If you’re anything like me, you were counting down the days to the Met Gala. Sept. 13th, 2021; it finally happened. Sadly, after reloading the Vogue live updates page that Monday night, I was left feeling sorely disappointed.
The theme, America: A Lexicon in Fashion, wasn’t particularly obvious, but there was still so much more the many celebs who went to the event could’ve done. I found that my few favorite looks had clear references and beautiful construction. With those two ideas in mind, I decided to pretend I was a stylist for a day and put together three different looks for the event, pulling from the Vogue Runway catalogues to find inspiration and my ultimate outfits.
Jackie O., neé Kennedy, neé Bouvier was, and still is, a fashion legend. With her signature pillbox hats and A-line dresses, Jackie embodied 60s class while simultaneously changing how women dressed, and what was socially acceptable for women to wear, for generations to come. Jackie herself even attended the Met Gala in 1979 in a glamorous black gown (seen above), cementing her legacy as an icon in fashion.
To honor Jackie’s pioneering role in women’s fashion, and her effortless elegance, I chose to style my client in a patterned pants and structured, short sleeved coat combo with a hand sketched architectural motif covering the entirety of the look.

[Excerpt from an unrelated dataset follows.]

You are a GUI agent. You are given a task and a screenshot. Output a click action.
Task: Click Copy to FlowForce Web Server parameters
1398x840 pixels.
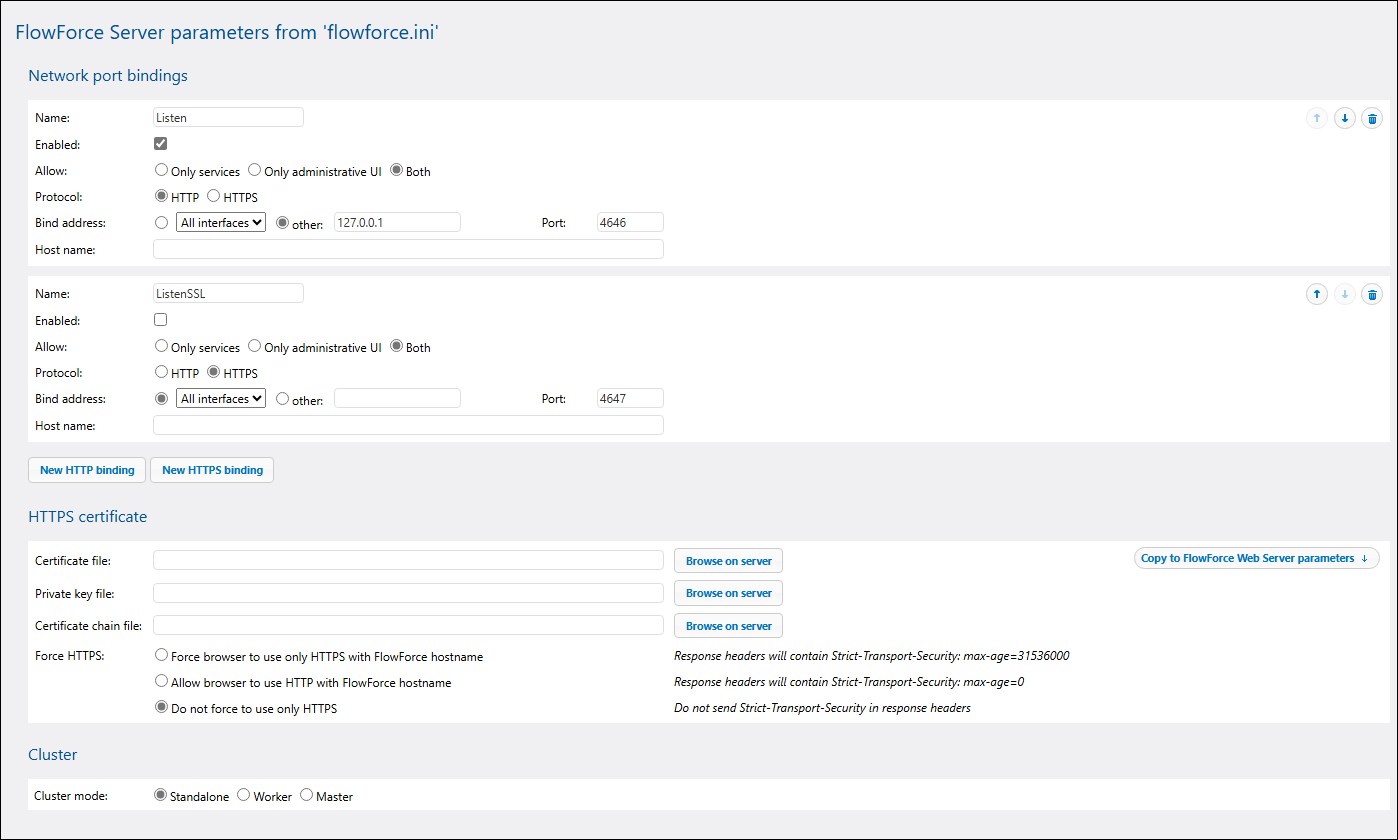[1255, 558]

The matching set aspect of her look, inspired by her propensity for formal pajama-looking outfits, was also a reference to a specific look she wore (seen above) on the streets of New York, the very American city where the Met Gala is held. The hair would be styled to mirror Jackie’s own brown, bouncy bob with white gold waterfall drop earrings to match Jackie’s as well.
This Fall 1997 Chanel couture gown is everything and yet so simple at the same time. It’s honestly magical. While I’m a firm believer that knees should never be seen at the Met Gala (#banishminidressesfromthemet), even I can make an exception for this lightly feathered, corseted gown. The ‘20s references in this dress are subtle, like the feathered skirt and pearl detailing, but it still makes its point, without being too over the top.
Coco Chanel was also a prominent designer of the ‘20s so it wouldn’t be too much of a leap to think that Karl Lagerfeld, the late creative director of Chanel, was making an homage to the brand’s heralded founder. I would personally style this dress with a classic ‘20s pin curl and a white headpiece a lá Josephine Baker (another icon of the ‘20s) seen above.
Okay so you might be thinking; the moon and America, where’s the connection?!? Great question! Simply put, I was trying to think of pure American achievement, quite difficult to be honest, and the only thing I could land on was the moon landing.
With the iconic “putting the flag in the moon” pics and Buzz Armstrong’s fabulous name, what could be cooler than being on another planet? To honor that momentous occasion, I decided to turn to the designer who embodies the wonders of space in all of her designs, Iris Van Herpen!
While I feel the dress doesn’t require much explanation, I should give some anyway. This, like much of Herpen’s work, features beautiful construction, specifically the intentional layering of panels of fabric to make a 3D work of art. I love the detail in this piece, and I think it would stand out in pictures beautifully.
I’m not here to pass judgment on the stylistic choices of any of the designers and celebrities who attended the Met Gala. I can’t say with any confidence that my looks are even realistic; I don’t have a budget limit on my looks nor do I actually have to put in any effort to create them. All I can really say is that if you were also disappointed in the looks this year, this is a safe space to commiserate and hope for a better Met Gala next year!